*WHAT THE TASK REQUIRES:*
In the entries below, find the line with "Given: Click the refresh" and transcribe it and every line after it exactly, through the last line, without pictures.

[Stored entries]
____

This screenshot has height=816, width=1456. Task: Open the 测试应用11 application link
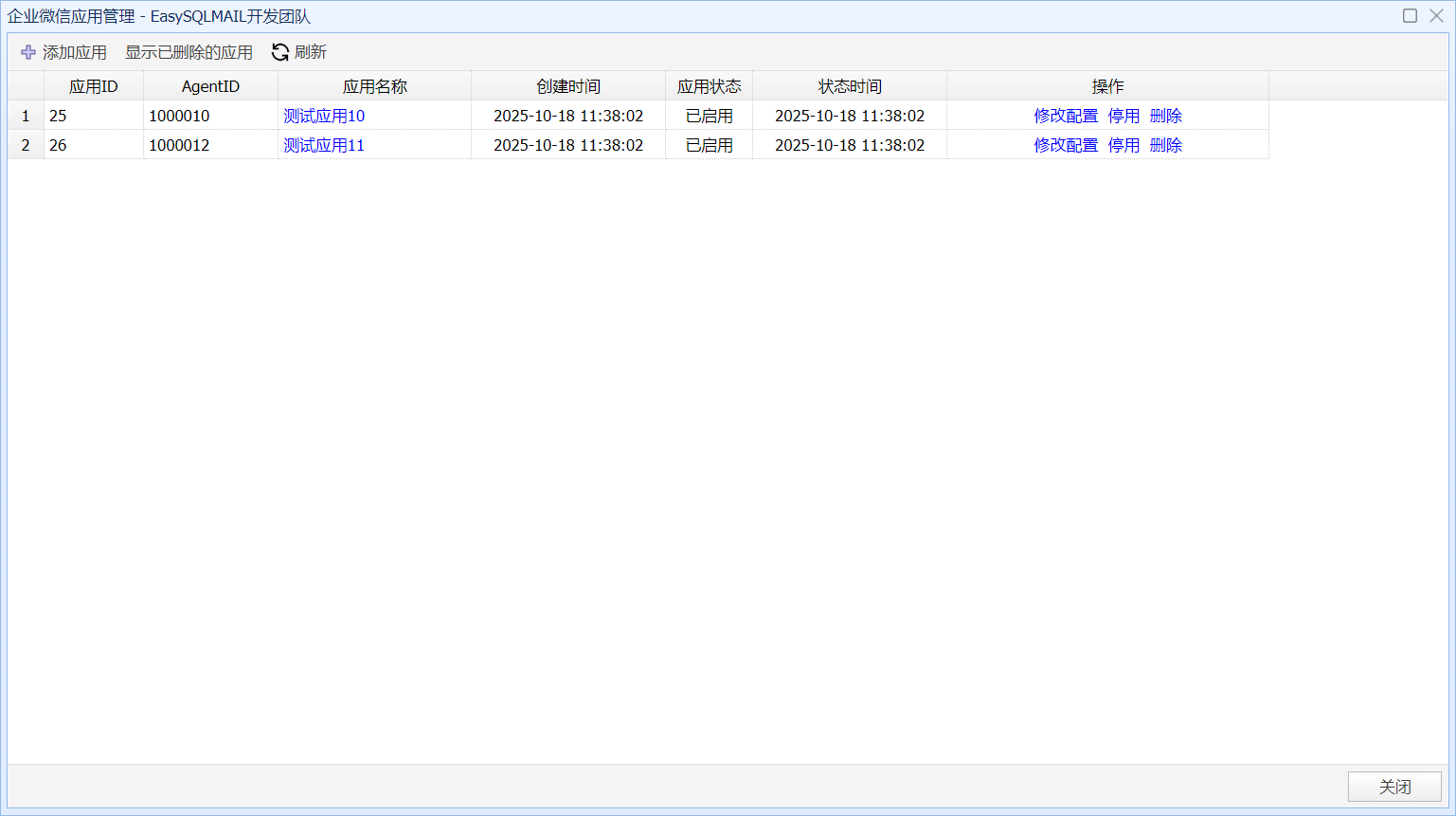coord(324,145)
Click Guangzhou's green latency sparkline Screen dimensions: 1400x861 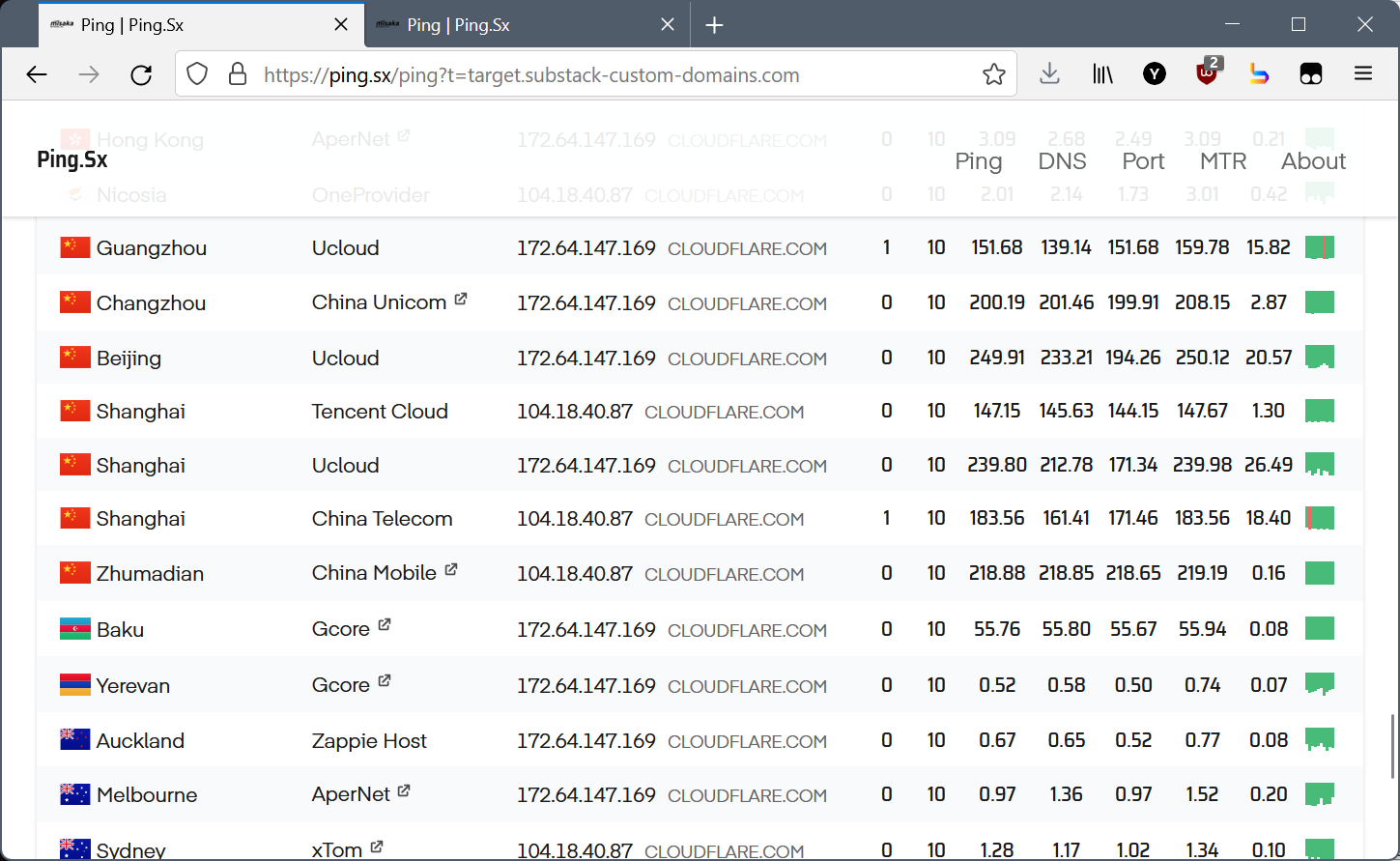[1320, 247]
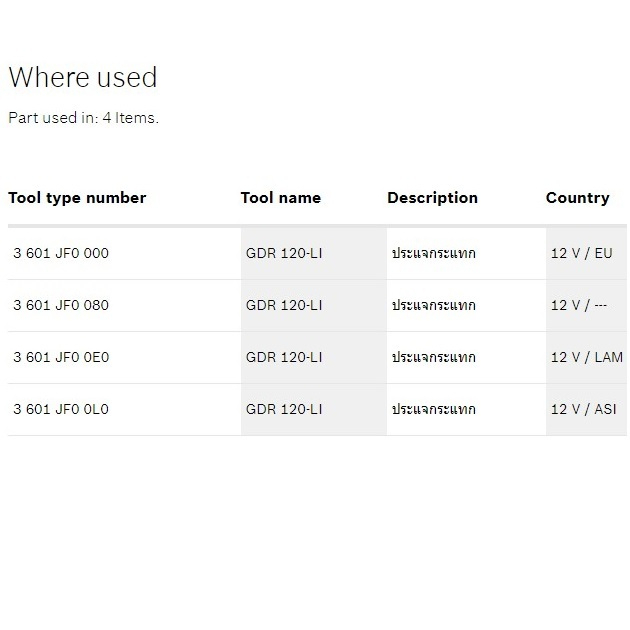Click the "Part used in: 4 Items." text

coord(83,117)
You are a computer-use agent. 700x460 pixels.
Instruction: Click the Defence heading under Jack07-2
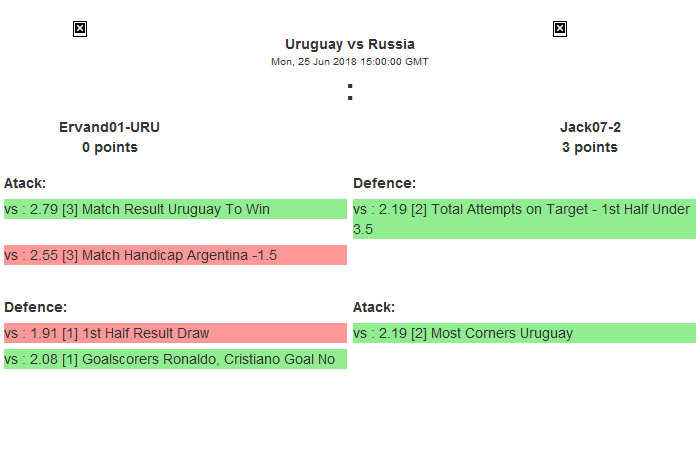pos(384,183)
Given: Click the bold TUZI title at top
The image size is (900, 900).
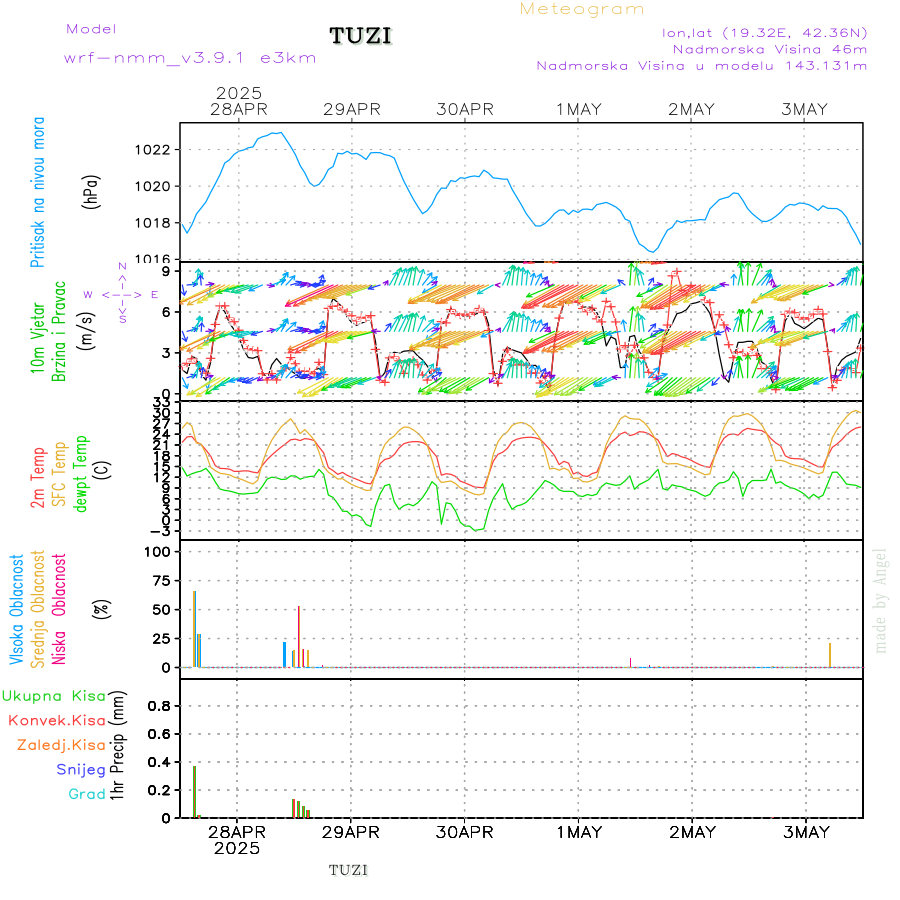Looking at the screenshot, I should (x=361, y=37).
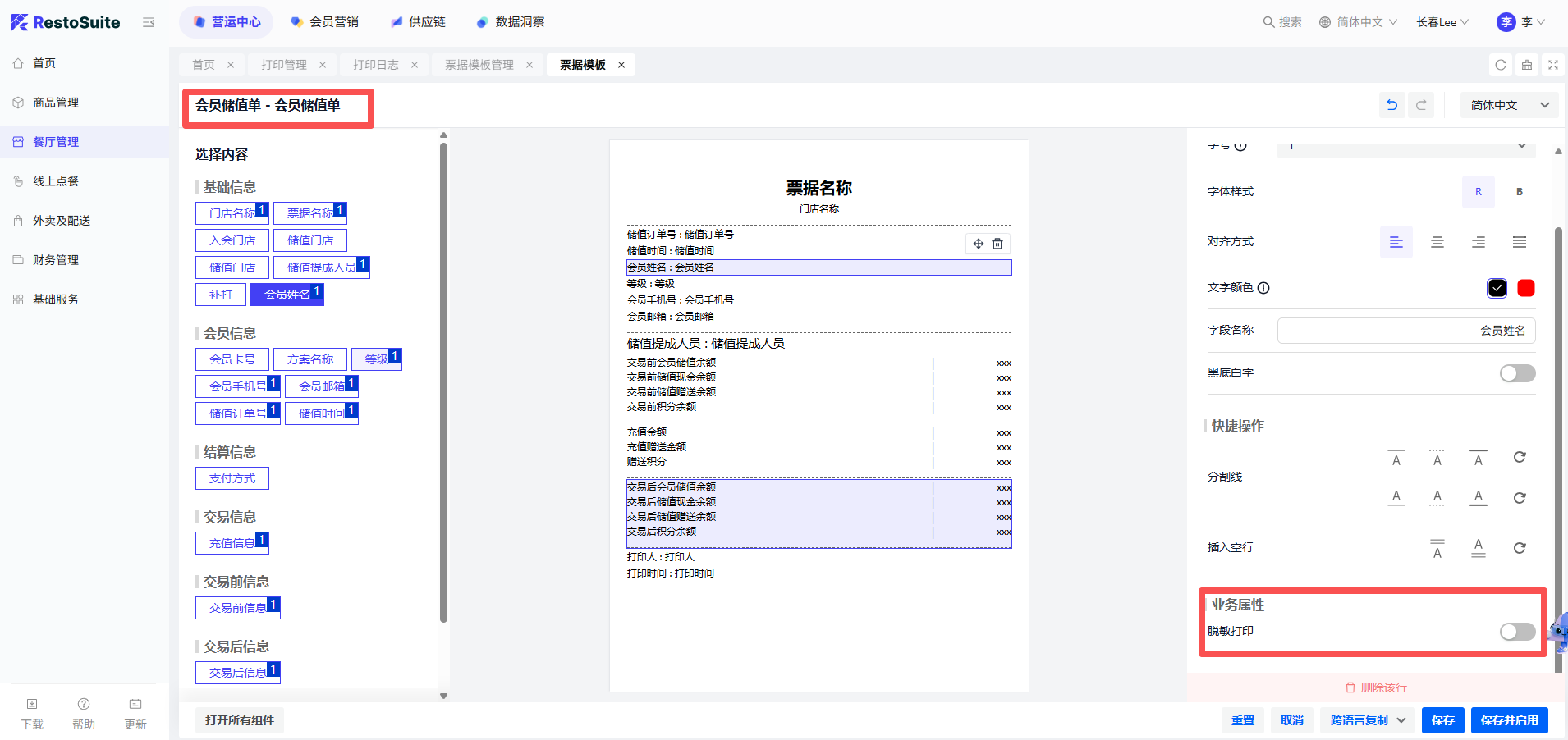Turn on 脱敏打印 switch

click(1516, 631)
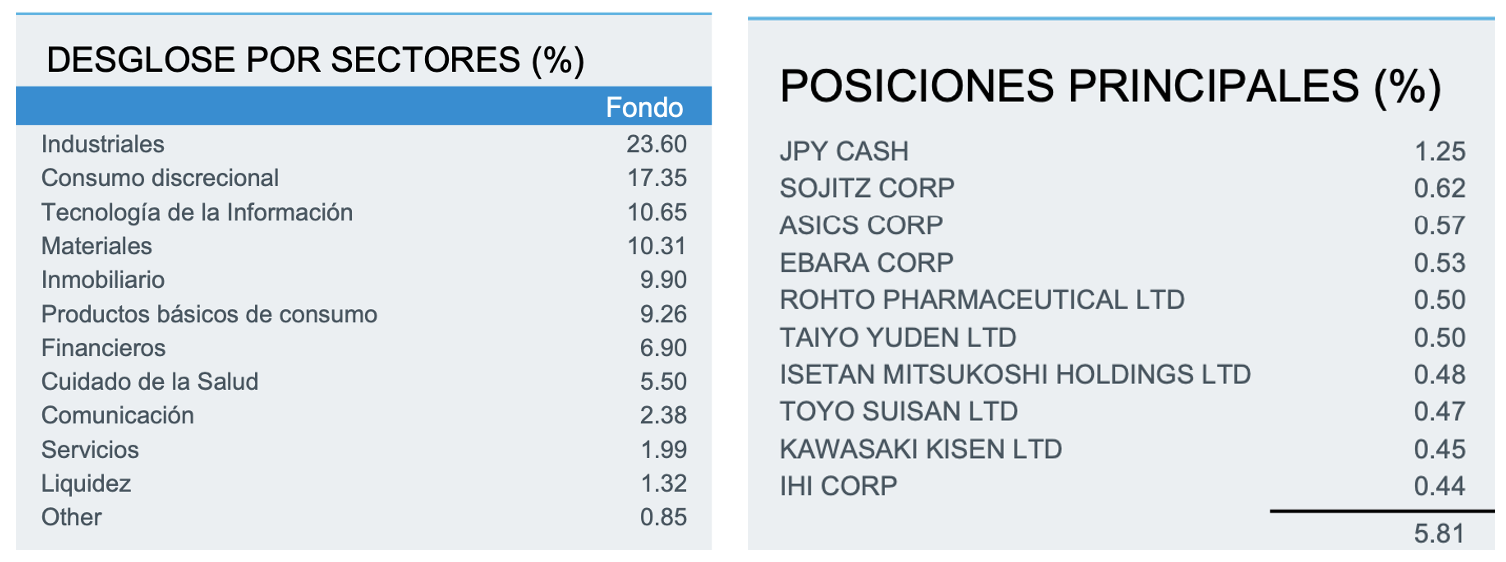Select the ASICS CORP holding
The height and width of the screenshot is (562, 1506).
[861, 225]
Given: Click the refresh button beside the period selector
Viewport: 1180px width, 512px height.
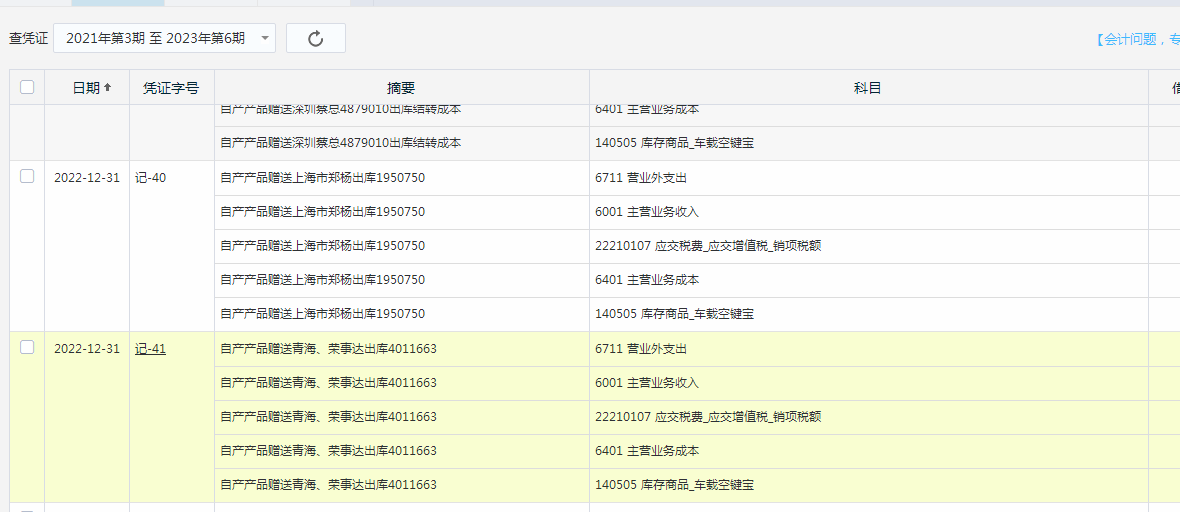Looking at the screenshot, I should point(315,38).
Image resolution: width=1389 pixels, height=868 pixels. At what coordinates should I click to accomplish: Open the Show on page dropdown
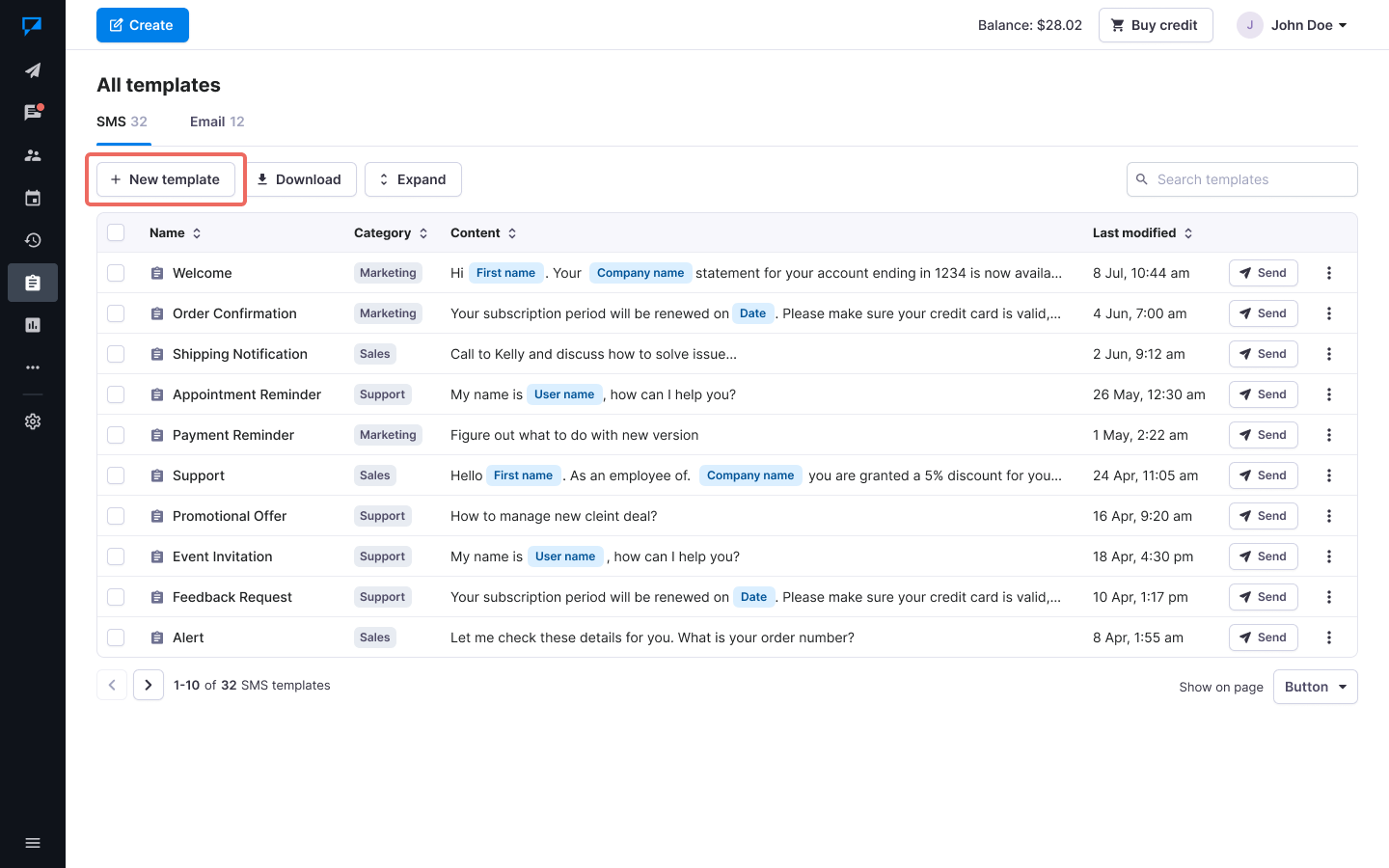tap(1315, 687)
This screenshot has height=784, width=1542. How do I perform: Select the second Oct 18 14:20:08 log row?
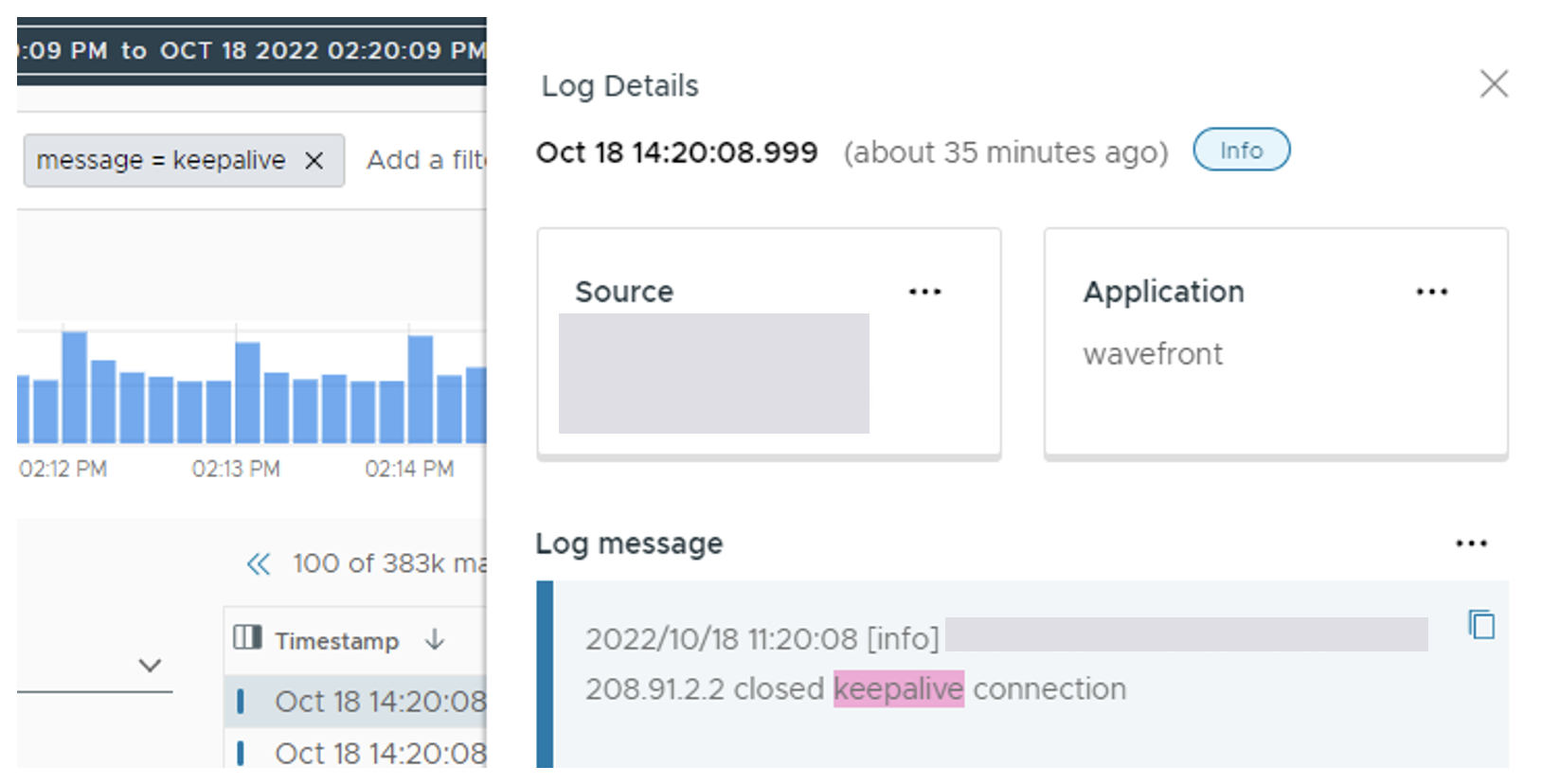click(x=356, y=752)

____

*RESPONSE TO THE EXERCISE:*
Given: Click the refresh button beside the period selector
Viewport: 1180px width, 512px height.
Looking at the screenshot, I should point(315,38).
Image resolution: width=1389 pixels, height=868 pixels. At what coordinates should I click to accomplish: Open the Show on page dropdown
tap(1315, 687)
This screenshot has height=784, width=1542. How do I perform: Select the second Oct 18 14:20:08 log row?
click(x=356, y=752)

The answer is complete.